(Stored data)
☆ ☆ ☆ ☆ ☆

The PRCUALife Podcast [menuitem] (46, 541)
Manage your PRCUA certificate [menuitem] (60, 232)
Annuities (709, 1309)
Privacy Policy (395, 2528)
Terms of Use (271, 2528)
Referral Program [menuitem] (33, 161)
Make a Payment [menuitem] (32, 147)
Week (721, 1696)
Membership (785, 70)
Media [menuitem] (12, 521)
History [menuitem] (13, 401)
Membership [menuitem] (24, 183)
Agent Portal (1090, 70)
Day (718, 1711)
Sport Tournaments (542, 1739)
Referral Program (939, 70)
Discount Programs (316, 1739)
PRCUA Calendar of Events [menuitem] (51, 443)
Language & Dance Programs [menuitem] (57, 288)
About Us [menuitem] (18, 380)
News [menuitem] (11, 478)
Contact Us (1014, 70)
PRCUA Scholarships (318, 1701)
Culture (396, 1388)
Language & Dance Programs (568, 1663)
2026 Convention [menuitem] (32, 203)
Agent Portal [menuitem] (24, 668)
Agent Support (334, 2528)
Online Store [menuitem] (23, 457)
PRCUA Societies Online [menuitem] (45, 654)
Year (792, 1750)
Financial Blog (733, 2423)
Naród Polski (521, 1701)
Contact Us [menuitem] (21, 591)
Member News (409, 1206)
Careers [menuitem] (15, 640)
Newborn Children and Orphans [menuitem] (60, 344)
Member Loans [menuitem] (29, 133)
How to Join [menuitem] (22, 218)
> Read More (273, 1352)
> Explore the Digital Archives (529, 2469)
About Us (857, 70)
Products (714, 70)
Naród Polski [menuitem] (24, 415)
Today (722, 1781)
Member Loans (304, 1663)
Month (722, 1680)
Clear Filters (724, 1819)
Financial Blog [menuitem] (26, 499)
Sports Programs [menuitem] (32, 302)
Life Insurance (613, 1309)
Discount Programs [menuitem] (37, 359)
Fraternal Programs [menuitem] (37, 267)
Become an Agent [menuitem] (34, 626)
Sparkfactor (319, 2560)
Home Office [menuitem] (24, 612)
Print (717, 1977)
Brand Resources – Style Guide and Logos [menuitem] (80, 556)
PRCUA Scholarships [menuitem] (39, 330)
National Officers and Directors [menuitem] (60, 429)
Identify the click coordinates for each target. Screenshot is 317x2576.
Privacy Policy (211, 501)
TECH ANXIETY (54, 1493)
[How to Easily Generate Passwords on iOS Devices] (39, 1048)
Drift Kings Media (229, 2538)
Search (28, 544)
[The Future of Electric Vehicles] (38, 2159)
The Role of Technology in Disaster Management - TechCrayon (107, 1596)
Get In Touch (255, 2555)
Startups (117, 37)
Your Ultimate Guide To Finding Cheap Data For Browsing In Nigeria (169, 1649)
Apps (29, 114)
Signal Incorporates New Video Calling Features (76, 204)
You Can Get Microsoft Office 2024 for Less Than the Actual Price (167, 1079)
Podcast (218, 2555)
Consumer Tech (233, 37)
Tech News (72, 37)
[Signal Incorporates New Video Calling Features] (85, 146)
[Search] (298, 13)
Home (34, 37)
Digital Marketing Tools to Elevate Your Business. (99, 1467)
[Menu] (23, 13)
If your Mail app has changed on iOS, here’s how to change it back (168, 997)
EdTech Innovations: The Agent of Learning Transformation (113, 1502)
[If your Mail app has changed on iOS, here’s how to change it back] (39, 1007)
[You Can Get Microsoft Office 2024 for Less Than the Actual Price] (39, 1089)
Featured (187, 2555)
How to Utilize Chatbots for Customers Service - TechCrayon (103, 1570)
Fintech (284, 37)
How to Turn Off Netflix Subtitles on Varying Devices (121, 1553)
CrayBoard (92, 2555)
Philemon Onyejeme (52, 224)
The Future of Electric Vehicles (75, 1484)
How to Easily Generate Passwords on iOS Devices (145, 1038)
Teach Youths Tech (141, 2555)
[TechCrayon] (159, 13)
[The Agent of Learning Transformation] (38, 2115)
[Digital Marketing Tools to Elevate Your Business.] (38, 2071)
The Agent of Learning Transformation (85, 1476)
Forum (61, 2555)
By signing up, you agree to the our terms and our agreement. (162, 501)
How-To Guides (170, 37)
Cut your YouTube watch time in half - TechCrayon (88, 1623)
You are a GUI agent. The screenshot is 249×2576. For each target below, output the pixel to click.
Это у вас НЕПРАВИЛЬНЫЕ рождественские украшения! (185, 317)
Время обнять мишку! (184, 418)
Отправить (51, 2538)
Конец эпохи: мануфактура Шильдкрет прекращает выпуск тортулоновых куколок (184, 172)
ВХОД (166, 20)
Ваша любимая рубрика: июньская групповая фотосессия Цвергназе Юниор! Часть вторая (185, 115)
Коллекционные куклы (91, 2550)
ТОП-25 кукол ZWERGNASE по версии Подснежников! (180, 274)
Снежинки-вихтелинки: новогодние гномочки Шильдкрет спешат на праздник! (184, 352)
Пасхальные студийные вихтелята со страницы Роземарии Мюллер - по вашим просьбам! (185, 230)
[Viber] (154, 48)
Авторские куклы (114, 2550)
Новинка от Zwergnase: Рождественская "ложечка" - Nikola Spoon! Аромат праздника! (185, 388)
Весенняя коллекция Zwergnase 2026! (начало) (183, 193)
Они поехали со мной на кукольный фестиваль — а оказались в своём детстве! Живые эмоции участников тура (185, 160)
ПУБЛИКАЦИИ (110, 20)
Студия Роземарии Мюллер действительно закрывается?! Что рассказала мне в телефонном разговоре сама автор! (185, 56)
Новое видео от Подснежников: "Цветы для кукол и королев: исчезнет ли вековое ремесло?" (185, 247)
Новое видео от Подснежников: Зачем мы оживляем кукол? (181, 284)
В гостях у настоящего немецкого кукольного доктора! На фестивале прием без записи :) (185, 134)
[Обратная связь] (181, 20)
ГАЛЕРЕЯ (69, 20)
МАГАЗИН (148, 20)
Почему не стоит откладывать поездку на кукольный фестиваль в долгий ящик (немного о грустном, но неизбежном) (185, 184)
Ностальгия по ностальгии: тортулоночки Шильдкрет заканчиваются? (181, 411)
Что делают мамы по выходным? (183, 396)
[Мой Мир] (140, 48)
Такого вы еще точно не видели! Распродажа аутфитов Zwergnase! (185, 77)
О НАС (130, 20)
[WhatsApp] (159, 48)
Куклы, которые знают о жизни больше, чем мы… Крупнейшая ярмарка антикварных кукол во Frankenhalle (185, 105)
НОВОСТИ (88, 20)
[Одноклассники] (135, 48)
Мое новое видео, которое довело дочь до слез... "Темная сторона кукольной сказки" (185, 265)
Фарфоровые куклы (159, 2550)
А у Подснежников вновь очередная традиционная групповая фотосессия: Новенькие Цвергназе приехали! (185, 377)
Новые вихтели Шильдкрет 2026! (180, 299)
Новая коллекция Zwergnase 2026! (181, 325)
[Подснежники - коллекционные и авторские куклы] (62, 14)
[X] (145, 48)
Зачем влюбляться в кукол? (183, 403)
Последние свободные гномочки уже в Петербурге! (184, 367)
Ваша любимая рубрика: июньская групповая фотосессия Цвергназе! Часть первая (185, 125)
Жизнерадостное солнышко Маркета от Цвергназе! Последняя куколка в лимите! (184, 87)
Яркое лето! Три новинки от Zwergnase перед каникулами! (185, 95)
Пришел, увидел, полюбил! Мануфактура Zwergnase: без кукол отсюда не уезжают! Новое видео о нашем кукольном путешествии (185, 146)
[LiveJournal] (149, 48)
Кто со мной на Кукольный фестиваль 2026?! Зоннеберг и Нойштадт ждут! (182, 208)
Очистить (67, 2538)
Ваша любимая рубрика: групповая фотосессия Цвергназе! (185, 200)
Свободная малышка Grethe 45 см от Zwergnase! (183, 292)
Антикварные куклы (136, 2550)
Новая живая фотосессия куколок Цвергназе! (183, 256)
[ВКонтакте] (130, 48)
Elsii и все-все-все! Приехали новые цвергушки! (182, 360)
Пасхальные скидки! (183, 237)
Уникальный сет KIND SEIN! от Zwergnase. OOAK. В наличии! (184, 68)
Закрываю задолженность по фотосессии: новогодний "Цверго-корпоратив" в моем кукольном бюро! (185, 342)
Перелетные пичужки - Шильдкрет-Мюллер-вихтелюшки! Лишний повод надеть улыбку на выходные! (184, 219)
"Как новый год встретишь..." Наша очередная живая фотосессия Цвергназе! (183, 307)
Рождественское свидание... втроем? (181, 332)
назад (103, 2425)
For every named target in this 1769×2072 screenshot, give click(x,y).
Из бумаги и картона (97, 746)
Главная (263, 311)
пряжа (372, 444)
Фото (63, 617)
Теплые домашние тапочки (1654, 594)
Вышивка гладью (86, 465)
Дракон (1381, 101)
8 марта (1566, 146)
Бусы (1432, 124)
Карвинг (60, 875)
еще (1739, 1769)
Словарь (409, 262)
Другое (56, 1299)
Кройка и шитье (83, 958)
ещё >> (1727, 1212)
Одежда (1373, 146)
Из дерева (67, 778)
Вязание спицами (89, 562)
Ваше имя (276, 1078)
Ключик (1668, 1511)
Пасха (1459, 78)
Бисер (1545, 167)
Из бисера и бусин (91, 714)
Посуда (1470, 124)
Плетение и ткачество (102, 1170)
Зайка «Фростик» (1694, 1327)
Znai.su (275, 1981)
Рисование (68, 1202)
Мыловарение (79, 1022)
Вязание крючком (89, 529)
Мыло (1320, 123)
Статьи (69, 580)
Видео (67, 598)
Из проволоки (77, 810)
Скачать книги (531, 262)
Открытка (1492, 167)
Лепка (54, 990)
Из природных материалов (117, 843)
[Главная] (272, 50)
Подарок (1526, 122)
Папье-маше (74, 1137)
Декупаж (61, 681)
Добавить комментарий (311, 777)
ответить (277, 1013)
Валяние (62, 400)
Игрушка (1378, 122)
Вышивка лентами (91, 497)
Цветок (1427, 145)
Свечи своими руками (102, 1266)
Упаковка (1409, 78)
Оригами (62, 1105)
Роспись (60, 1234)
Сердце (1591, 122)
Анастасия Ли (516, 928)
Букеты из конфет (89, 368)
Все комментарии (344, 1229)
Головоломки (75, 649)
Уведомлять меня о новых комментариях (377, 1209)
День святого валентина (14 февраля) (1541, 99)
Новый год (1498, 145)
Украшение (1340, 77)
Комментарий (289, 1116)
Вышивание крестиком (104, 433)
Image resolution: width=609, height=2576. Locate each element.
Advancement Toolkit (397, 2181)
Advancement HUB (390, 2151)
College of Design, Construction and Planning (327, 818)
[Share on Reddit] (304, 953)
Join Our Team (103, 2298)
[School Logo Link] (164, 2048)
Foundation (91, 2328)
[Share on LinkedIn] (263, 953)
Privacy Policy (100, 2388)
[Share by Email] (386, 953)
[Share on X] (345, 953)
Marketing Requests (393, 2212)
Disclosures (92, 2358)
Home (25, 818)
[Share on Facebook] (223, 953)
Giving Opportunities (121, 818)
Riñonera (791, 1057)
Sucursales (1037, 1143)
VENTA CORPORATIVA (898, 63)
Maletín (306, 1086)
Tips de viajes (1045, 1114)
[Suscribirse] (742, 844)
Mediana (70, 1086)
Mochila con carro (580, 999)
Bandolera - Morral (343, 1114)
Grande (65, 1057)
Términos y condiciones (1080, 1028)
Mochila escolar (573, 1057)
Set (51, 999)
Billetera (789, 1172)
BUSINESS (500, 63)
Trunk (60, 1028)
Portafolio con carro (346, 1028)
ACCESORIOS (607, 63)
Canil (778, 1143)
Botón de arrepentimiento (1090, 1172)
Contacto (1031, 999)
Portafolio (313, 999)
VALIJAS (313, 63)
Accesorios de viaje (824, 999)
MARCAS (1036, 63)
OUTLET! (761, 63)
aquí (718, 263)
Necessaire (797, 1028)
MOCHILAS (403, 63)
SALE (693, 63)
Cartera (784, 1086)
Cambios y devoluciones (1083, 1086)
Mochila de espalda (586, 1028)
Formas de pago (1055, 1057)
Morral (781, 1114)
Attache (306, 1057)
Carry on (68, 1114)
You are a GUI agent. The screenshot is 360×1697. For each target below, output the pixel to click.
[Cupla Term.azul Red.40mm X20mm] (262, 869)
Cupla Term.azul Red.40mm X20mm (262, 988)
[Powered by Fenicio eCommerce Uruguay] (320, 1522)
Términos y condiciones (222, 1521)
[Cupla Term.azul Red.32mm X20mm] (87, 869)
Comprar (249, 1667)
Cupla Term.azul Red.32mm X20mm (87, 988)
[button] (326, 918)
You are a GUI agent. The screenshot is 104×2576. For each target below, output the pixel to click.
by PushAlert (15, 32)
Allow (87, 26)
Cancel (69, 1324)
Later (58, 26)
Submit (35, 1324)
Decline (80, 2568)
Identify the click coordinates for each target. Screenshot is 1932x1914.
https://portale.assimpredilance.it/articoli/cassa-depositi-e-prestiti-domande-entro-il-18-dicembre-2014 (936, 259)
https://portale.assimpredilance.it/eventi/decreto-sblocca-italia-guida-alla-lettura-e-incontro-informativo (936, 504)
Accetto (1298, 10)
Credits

☆ ☆ ☆ ☆ ☆

» **Problem**: Send back an exact copy of only the lines from the line with "For every named" up to and including the line with "Букеты из конфет (89, 368)" in the data above.

» **Response to the exercise**:
For every named target in this 1769×2072 screenshot, give click(x,y).
Из бумаги и картона (97, 746)
Главная (263, 311)
пряжа (372, 444)
Фото (63, 617)
Теплые домашние тапочки (1654, 594)
Вышивка гладью (86, 465)
Дракон (1381, 101)
8 марта (1566, 146)
Бусы (1432, 124)
Карвинг (60, 875)
еще (1739, 1769)
Словарь (409, 262)
Другое (56, 1299)
Кройка и шитье (83, 958)
ещё >> (1727, 1212)
Одежда (1373, 146)
Из дерева (67, 778)
Вязание спицами (89, 562)
Ваше имя (276, 1078)
Ключик (1668, 1511)
Пасха (1459, 78)
Бисер (1545, 167)
Из бисера и бусин (91, 714)
Посуда (1470, 124)
Плетение и ткачество (102, 1170)
Зайка «Фростик» (1694, 1327)
Znai.su (275, 1981)
Рисование (68, 1202)
Мыловарение (79, 1022)
Вязание крючком (89, 529)
Мыло (1320, 123)
Статьи (69, 580)
Видео (67, 598)
Из проволоки (77, 810)
Скачать книги (531, 262)
Открытка (1492, 167)
Лепка (54, 990)
Из природных материалов (117, 843)
[Главная] (272, 50)
Подарок (1526, 122)
Папье-маше (74, 1137)
Декупаж (61, 681)
Добавить комментарий (311, 777)
ответить (277, 1013)
Валяние (62, 400)
Игрушка (1378, 122)
Вышивка лентами (91, 497)
Цветок (1427, 145)
Свечи своими руками (102, 1266)
Упаковка (1409, 78)
Оригами (62, 1105)
Роспись (60, 1234)
Сердце (1591, 122)
Анастасия Ли (516, 928)
Букеты из конфет (89, 368)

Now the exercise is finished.